Report every line of the material that contains the string "section".

Start of Records for this exercise

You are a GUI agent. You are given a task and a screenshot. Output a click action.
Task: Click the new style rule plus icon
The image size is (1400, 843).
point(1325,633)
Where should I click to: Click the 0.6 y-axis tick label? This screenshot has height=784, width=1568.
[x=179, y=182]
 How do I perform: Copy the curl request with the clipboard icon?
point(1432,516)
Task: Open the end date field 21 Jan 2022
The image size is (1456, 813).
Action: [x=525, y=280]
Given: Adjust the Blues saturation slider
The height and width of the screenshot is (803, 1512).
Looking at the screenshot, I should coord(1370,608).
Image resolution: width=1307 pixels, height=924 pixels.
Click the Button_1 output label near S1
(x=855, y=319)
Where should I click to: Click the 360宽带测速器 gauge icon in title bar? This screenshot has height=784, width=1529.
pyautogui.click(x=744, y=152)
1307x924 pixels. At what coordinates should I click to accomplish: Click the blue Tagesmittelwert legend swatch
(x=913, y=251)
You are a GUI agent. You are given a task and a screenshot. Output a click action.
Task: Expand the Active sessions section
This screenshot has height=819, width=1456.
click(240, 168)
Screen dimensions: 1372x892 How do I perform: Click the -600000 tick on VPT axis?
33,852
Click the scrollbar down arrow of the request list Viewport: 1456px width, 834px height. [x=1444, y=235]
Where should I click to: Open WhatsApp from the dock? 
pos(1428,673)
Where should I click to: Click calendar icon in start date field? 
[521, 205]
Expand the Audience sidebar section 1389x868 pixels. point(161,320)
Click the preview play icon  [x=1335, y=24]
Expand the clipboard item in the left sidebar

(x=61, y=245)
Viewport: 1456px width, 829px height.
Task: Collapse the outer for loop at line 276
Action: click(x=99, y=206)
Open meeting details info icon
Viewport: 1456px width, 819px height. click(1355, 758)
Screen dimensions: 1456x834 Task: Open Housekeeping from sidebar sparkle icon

End of Records for this exercise

Response for this exercise:
Task: Expand the Active sessions section
Expand the Audience sidebar section 1389x868 pixels. point(161,320)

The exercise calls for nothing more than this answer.